You may find that the balls are used in practice by the MLB team, but only if the ball is in a good condition.
What Happens To Baseballs Used During The MLB Season?
They aren’t just thrown away, thankfully. That would be a waste. However, what happens to the balls will vary on the team. The current condition of the ball may also be taken into account too. For example, if a ball is in poor condition, then it probably will be thrown away. If it is in a condition where it can probably be used for practice, then it will be given to another team (or even used by the team that paid for the ball in the first place!).
Remember, once a ball has been designated for use in a game, it cannot be used in an official MLB game again. This makes sense. The balls that are used in an MLB game have to be officially prepared by the umpire in charge. If they did not oversee the preparation of a ball, then it cannot be played with. A game-prepared ball will feel much different from a ball that is fresh.
In many cases, game-used balls will end up being autographed and sold to the fans. Only a few balls will end up like this. There probably isn’t enough demand for autographed balls to end up like this. However, there will be a good chunk of balls reserved for autographing. The balls will then be added to the baseball team’s store,
There are some balls that may not be autographed and sold as ‘game-used’ balls, although this is quite rare.
Sent To Minor Leagues For Practice
The vast majority of the game-used baseballs will be sent down to the minor leagues. Every MLB team will have a minor league team that they are affiliated with, and those balls will be sent to the minor leagues so that they can be used for practice.
It is important to note that these used baseballs are only ever going to be used for practice in the minor leagues. They still cannot be used for games because of the scuff marks, and the fact that the balls may ‘hit’ a little differently.
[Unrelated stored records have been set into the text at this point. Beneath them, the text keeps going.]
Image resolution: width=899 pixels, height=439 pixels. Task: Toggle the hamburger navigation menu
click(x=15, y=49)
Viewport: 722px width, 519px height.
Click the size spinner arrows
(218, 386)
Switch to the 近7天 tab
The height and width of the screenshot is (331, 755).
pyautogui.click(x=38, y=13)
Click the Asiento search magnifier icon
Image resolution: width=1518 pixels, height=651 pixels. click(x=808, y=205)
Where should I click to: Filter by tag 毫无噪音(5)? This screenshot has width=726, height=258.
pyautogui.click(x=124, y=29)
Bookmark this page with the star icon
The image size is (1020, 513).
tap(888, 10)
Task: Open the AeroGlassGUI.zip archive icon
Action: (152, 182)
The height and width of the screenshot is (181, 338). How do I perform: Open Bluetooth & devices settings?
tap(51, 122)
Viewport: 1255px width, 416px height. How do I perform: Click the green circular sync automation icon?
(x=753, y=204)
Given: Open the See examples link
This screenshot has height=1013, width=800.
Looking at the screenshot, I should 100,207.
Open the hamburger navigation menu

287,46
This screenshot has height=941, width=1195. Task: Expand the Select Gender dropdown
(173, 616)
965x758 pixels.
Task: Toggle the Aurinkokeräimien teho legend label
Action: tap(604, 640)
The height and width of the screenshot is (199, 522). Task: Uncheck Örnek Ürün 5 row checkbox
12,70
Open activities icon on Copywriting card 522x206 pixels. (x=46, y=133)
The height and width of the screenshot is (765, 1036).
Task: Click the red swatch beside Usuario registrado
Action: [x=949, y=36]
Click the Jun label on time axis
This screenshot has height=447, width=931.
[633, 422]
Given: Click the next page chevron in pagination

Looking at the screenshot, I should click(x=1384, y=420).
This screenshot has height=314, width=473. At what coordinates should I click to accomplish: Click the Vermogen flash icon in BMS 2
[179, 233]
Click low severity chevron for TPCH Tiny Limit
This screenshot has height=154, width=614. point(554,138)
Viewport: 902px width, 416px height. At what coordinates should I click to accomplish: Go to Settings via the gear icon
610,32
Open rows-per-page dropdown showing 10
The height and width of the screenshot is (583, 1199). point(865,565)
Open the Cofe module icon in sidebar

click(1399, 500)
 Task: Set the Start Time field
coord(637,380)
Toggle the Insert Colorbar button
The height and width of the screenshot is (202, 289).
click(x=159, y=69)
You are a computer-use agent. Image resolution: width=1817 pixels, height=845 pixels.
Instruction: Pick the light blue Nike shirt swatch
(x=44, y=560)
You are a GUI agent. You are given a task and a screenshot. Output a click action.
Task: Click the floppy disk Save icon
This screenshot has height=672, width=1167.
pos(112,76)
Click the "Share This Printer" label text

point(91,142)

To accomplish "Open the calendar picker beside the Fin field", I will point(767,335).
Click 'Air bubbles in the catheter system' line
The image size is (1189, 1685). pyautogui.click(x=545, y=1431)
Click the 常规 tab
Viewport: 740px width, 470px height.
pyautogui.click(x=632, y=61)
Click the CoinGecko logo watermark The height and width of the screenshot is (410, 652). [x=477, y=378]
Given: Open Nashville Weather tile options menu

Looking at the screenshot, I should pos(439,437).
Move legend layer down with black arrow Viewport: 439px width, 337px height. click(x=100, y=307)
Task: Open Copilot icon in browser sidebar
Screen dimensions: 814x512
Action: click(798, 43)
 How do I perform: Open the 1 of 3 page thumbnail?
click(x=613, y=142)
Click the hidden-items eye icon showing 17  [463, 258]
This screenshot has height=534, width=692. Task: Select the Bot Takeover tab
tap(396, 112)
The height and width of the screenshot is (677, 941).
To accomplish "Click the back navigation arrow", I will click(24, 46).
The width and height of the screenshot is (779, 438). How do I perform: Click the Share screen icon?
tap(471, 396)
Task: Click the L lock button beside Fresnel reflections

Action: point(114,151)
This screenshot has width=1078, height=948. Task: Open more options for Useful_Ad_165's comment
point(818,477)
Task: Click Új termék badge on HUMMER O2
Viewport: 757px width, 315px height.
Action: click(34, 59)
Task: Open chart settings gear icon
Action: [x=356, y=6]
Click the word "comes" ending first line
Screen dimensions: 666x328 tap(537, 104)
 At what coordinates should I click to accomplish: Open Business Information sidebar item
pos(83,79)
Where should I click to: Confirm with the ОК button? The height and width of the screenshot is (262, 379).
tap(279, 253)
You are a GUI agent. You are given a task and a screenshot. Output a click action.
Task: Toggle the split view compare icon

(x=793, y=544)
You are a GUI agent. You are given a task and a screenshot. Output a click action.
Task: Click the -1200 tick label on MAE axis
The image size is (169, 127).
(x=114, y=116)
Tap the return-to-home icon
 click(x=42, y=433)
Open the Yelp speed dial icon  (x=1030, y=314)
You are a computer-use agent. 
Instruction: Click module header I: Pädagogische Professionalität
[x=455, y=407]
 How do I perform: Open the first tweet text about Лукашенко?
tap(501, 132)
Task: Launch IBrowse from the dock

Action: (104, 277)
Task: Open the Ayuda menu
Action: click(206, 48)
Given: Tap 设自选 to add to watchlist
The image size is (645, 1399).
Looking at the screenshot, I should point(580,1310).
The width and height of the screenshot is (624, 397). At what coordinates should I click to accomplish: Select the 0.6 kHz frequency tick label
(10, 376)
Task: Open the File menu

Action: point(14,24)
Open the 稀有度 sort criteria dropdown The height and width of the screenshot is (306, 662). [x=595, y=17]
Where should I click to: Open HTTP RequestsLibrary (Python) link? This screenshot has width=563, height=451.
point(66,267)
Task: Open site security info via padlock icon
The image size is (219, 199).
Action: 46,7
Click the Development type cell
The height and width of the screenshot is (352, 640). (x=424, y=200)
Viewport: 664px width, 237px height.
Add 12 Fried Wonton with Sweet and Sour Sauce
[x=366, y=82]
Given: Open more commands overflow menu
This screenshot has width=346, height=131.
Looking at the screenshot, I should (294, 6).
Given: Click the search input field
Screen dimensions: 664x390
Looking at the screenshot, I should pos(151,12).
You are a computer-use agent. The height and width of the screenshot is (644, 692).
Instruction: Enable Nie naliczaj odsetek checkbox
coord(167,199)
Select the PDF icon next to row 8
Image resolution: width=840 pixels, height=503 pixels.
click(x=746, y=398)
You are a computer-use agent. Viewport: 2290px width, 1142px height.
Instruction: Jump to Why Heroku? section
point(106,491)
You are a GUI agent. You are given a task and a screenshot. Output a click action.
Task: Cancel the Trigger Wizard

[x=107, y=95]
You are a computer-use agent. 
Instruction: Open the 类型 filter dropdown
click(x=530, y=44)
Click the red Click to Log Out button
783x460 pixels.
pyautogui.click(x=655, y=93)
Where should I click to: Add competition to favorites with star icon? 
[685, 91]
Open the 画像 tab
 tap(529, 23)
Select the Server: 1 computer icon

Used During Batting and Fielding Practice
While this doesn’t seem to be the case for every single team, there are many that will reuse the balls for batting and fielding practice. This is assuming the balls are in fairly decent condition. For example, it is unlikely that they are going to be doing this if the balls are scuffed or marked in any way. However, if the game-prepared ball never hit the field of play, it makes sense to use them like this.
Remember, each ball costs the team around $10-$12 per piece. Sure, the MLB is the richest sports league in the world, but they really don’t want to be throwing away cash like this unless it can be avoided.
On average, you can expect about 1,000,000 baseballs to be used by baseball teams over the course of the season. In actual games, there are likely to be around 340,000 balls that are used on the field. However, there will be a ton more used during practice. It is hard to know exactly how many. These balls will often be sold to fans, or, in most cases, sent directly to the minor leagues so that they can use them during practice.